PCP e BE não têm qualquer dúvida a respeito do acerto das suas propostas. Cada um destes partidos considera ter toda a razão do seu lado, ter todas as soluções para todos os problemas, e só vê à sua volta estúpidos ou trafulhas, trafulhas estúpidos e estúpidos trafulhas. Ora, como irão eles explicar a eles próprios, nem que seja apenas nesses introspectivos momentos ao deitar os cornos na palha para dormir, a preferência de quase 80% do eleitorado pela troika que tanto diabolizaram, ao ponto de nem sequer terem ido lá dizer umas verdades aos camones? E aquela cena do Paulinho das feiras e da lavoura ter, sozinho, tantos deputados como os imbecis juntos? Também teria muita graça ouvir umas explicações a respeito, e não me importo de esperar.

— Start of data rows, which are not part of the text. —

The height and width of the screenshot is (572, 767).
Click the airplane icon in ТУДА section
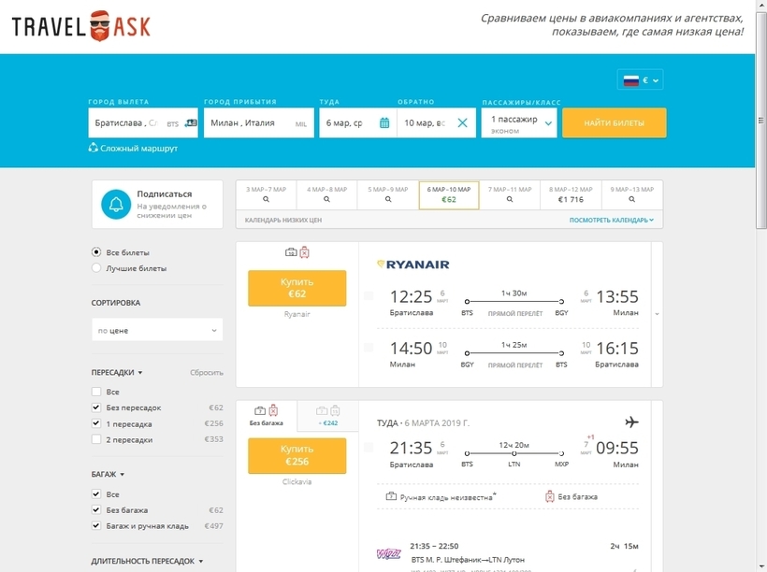tap(631, 422)
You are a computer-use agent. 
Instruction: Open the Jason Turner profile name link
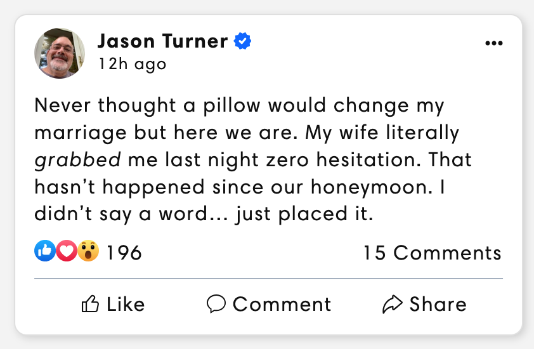(x=162, y=42)
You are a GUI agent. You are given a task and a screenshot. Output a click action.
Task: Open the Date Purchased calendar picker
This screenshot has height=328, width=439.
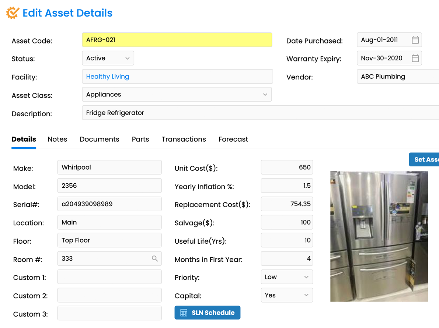415,40
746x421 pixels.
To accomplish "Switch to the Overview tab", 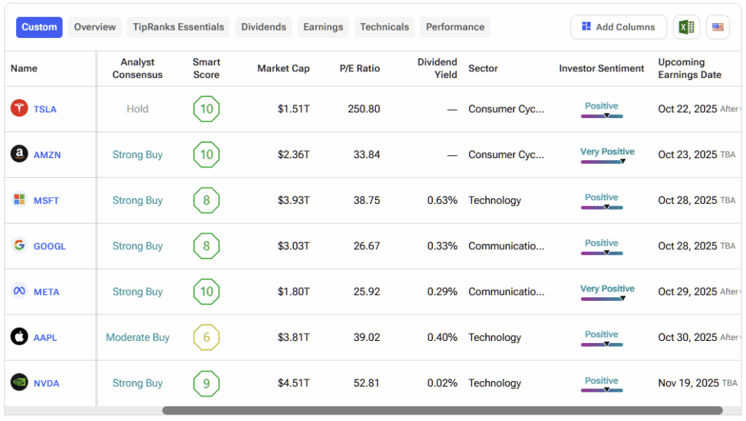I will point(95,27).
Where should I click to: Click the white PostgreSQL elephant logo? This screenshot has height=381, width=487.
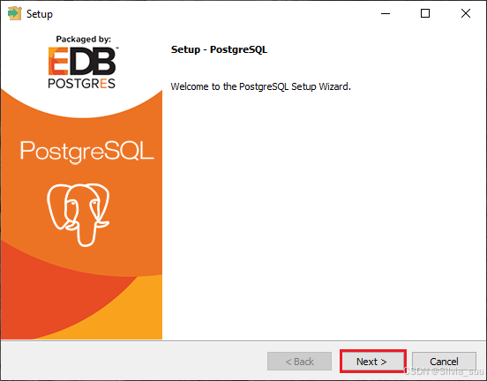coord(79,214)
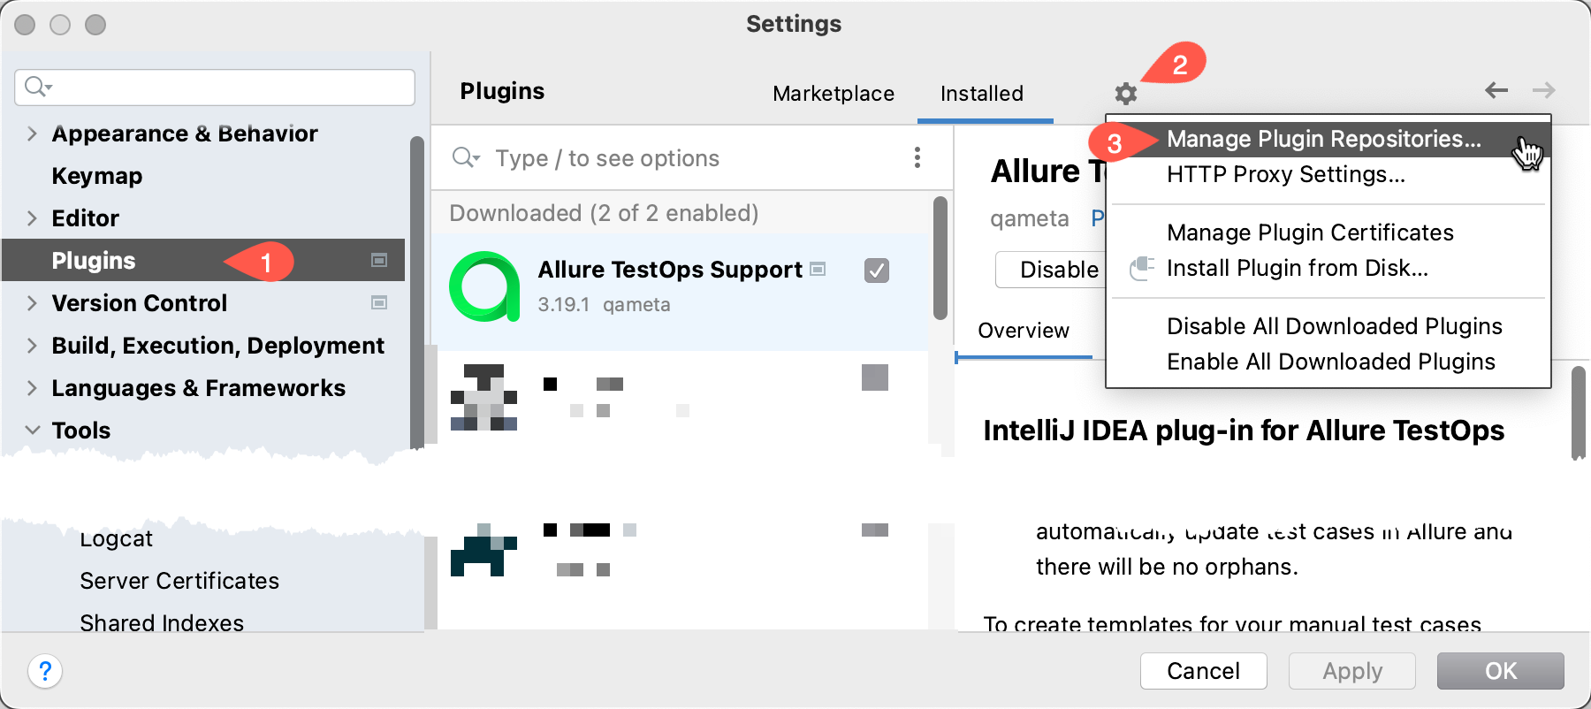Screen dimensions: 1591x709
Task: Open the gear icon menu in Plugins
Action: point(1124,92)
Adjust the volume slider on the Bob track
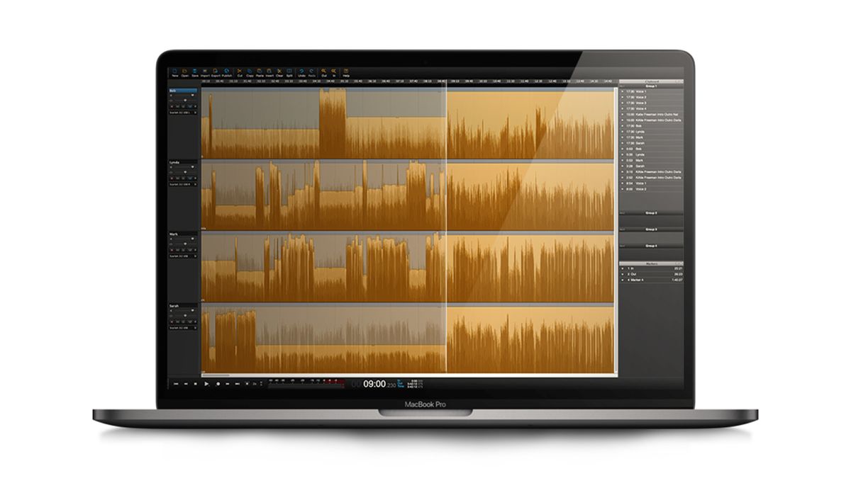Image resolution: width=851 pixels, height=478 pixels. 192,94
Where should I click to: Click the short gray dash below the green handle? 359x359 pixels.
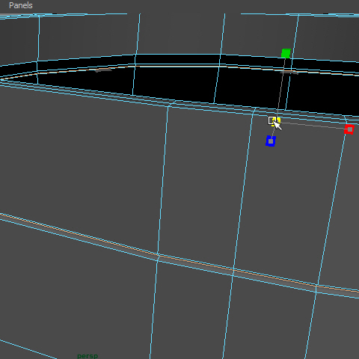point(289,73)
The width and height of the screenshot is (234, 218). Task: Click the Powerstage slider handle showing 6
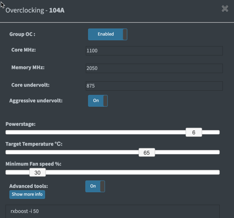[x=194, y=132]
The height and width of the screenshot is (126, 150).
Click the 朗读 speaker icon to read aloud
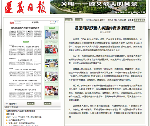click(x=132, y=20)
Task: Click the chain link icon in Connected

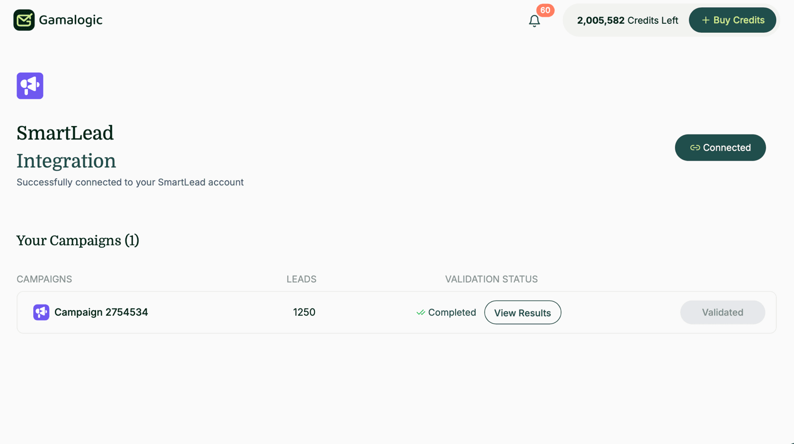Action: click(695, 148)
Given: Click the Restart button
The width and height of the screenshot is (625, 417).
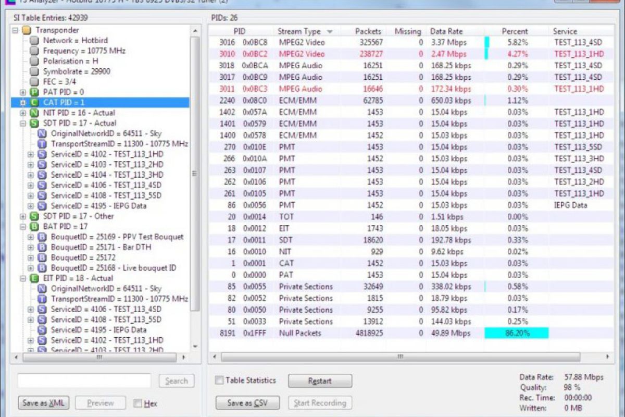Looking at the screenshot, I should click(320, 381).
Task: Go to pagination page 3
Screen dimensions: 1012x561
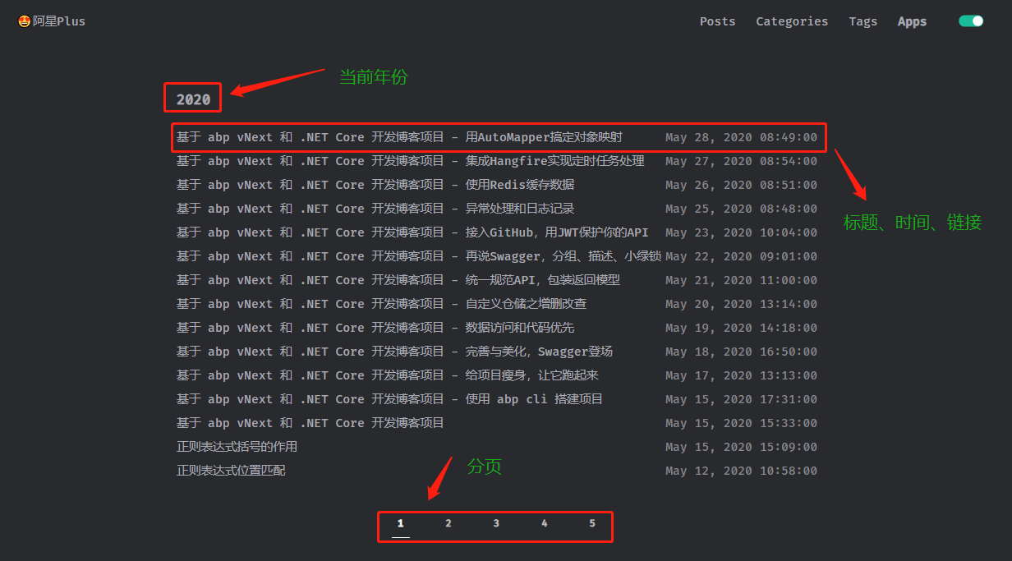Action: point(496,523)

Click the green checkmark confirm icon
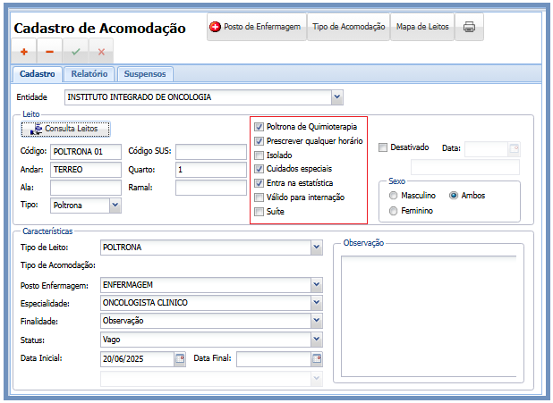(75, 53)
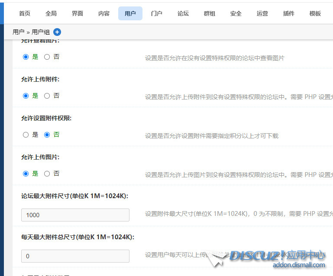Viewport: 333px width, 276px height.
Task: Select the 运营 tab
Action: tap(262, 13)
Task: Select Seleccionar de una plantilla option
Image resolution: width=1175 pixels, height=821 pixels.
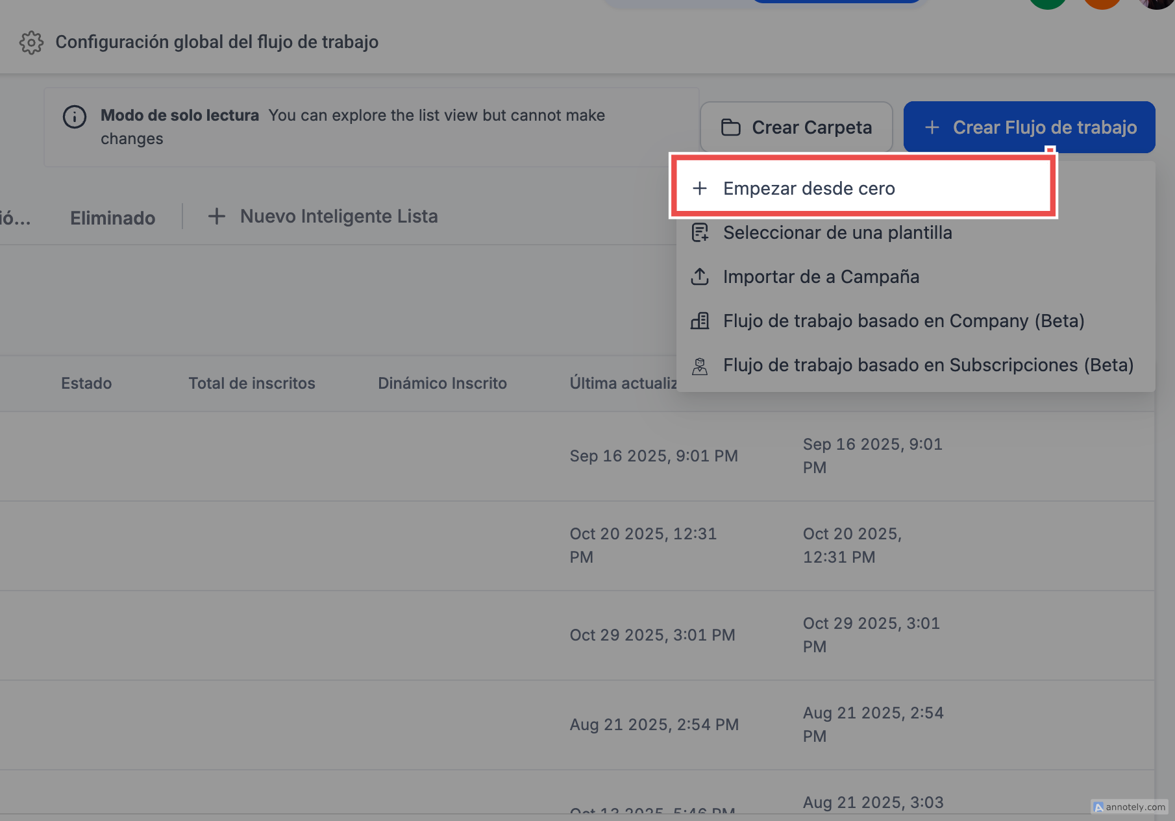Action: tap(837, 233)
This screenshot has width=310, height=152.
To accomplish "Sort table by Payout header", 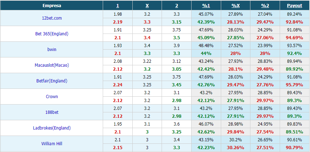I will pyautogui.click(x=295, y=6).
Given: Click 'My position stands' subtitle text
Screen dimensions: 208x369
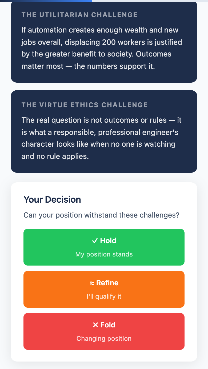Looking at the screenshot, I should click(x=104, y=254).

Será que foram alvo de censura e a mensagem não pôde chegar à sociedade? Será que não têm quadros e recursos humanos suficientes para preencherem os espaços mediáticos à disposição? Será que são trapalhões e não conseguem dizer duas palavras seguidas numa sintaxe que se entenda? Que se passa de errado com estes santos da pureza ideológica, estes mestres da superioridade moral, estes génios da economia libertadora? Ou será o povo que não presta?
A arrogância intelectual que é apanágio dos bacanos alérgicos ao capitalismo não nos irá falhar e, em breve, teremos mirabolantes justificações que vão fazer muito bem ao fígado. O nosso.